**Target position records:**

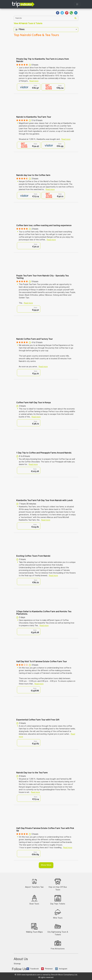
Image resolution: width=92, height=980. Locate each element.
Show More (46, 865)
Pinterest (47, 969)
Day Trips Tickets (58, 900)
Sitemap (17, 964)
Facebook (33, 969)
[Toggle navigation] (77, 4)
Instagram (61, 969)
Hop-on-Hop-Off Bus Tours (58, 885)
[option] (28, 87)
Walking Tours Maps (34, 928)
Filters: (20, 30)
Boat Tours (34, 900)
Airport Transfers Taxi (34, 883)
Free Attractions (58, 945)
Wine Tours (58, 914)
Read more (34, 81)
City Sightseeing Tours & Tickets (58, 929)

**WHAT IS EXPECTED:** Rewrite every line of the rows above, requests included, multiplying each coordinate in the answers by 1.8 and rounding to the nearest whole number, with halves rounded up. Leave the pictures out.

**ANSWER TO THE TASK:**
Image resolution: width=92, height=980. Locate each element.
Show More (83, 1557)
Pinterest (85, 1744)
Day Trips Tickets (104, 1620)
Sitemap (31, 1735)
Facebook (59, 1744)
[Toggle navigation] (139, 7)
Instagram (110, 1744)
Hop-on-Hop-Off Bus Tours (104, 1593)
[option] (50, 157)
Walking Tours Maps (61, 1670)
Filters: (36, 54)
Boat Tours (61, 1620)
Airport Transfers Taxi (61, 1589)
Free Attractions (104, 1701)
Wine Tours (104, 1645)
Read more (61, 146)
City Sightseeing Tours & Tickets (104, 1672)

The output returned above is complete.